◆ **Passage provided**
Posted by Martin Stabe on 10 May 2007 at 10:29
Tags: Archant, mapping, maps

Regional newspapers are all about providing local information. But the legacy of print distribution has meant that the information on those sites has always been tied to a distribution area radiating outward from some regional urban centre.

Suburban areas and the marginal areas between various papers’ distribution areas tend to be badly served as a result of this approach. This is part of the reasoning behind the current fashion for “hyperlocal” news sites that break down traditional distribution areas into ever-smaller units, like Teeside Gazette’s postcode-based blogs.

A more radical approach to online news localisation is possible, though. By embedding geographical metadata in stories (or geotagging), it is possible to personalise content based on the geographical location of the user, rather than the location of newsrooms or the distribution areas of various newspapers.

Regional group Archant is planning to attempt this sort of user-centric localsiation. Archant’s stable of news sites will gradually relaunch later this year with a emphasis on geotagging stories to allow them to be plotted on maps.

Archant’s local classified advertising sites already plot the location of properties on Google Maps, allowing users to zoom in on what is on offer in their area. Now they are planning to do the same for news and listings.

When the new sites go live beginning in August or September, journalists will be able to add geographical metadata — probably postcodes associated with locations mentioned in their copy — to the online version of the story. Archant development director Ian Davies says users will be able to enter their postcodes and see a news site which prioritises stories in a radius around that location.

“Once you’ve geographically tagged your stories, your ability to do hyperlocal sites is so much easier. I can create a web site for half a village if I want, because if all of the stories are tagged, they are the stories that come top of the list,” said Davies.

“I’ve long felt that people live their lives within the space that they dictate themselves. Because of the nature of print publication, we’ve had to define territories. We notice it particularly because we have titles in Norfolk and titles in Suffolk. Lots of people live ion the borders between those two counties and they choose their sphere of influence, and we force them, effectively to have one title over the other. And neither of the titles necessarily focuses on what interest them sat in the middle, or don’t deal with them adequately or in the level of priority that they would like.”

Commercially, this will help local advertisers better target readers in specific corners’ of particular newspaper brands’ distribution areas. Of course, geotagging will also allow new types of journalism, such as identifying crime hotspots based on previous reporting of crimes in particular locations.

Archant also plans to use geotagging for its local listings. Archant hope this will give users the ability to find local information without having to move over to mapping sites to find the location of events they hope to attend.

Davies said Archant’s mapping plans were inspired by mapping mashups being built by developers at regional newspapers abroad and non-newspaper local information sites that are making extensive use of geographical metadata and online mapping tools.

“There are some examples — certainly in Norway — where stories are placed on a Google Maps-type map so you can see where they are and you can narrow down and only see stories in on particular area,” he said.

[Data extracted from a collection]
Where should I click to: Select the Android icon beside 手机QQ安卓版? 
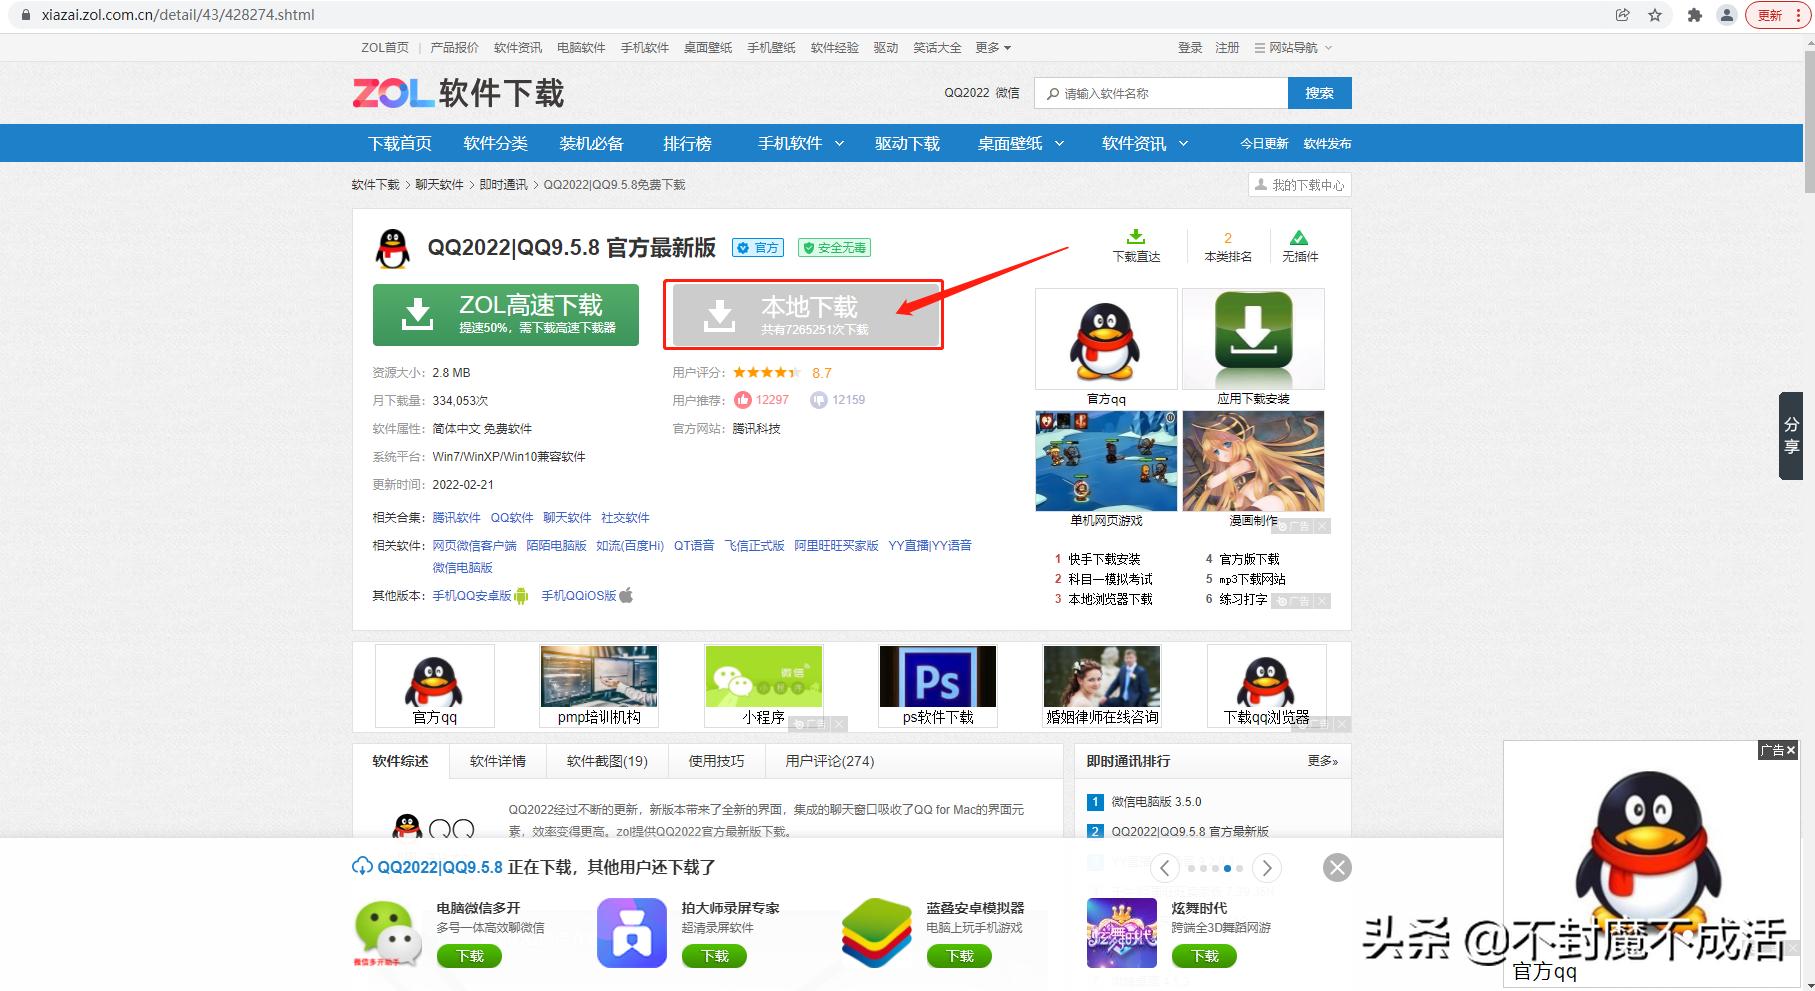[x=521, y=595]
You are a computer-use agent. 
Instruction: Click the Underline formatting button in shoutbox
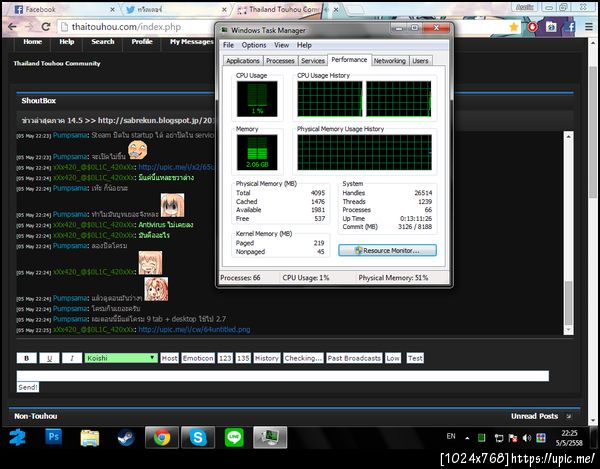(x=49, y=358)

◆ **Task details**
Answer these questions from the article about Archant's geotagging plans:
(a) In which months are the new sites expected to begin going live?
(b) In which two counties does Archant have titles?
(c) In which country does Davies say stories are already placed on a Google Maps-type map?
Rely on the article about Archant's geotagging plans and nothing else.

◆ **Solution to the exercise**
(a) August or September
(b) Norfolk and Suffolk
(c) Norway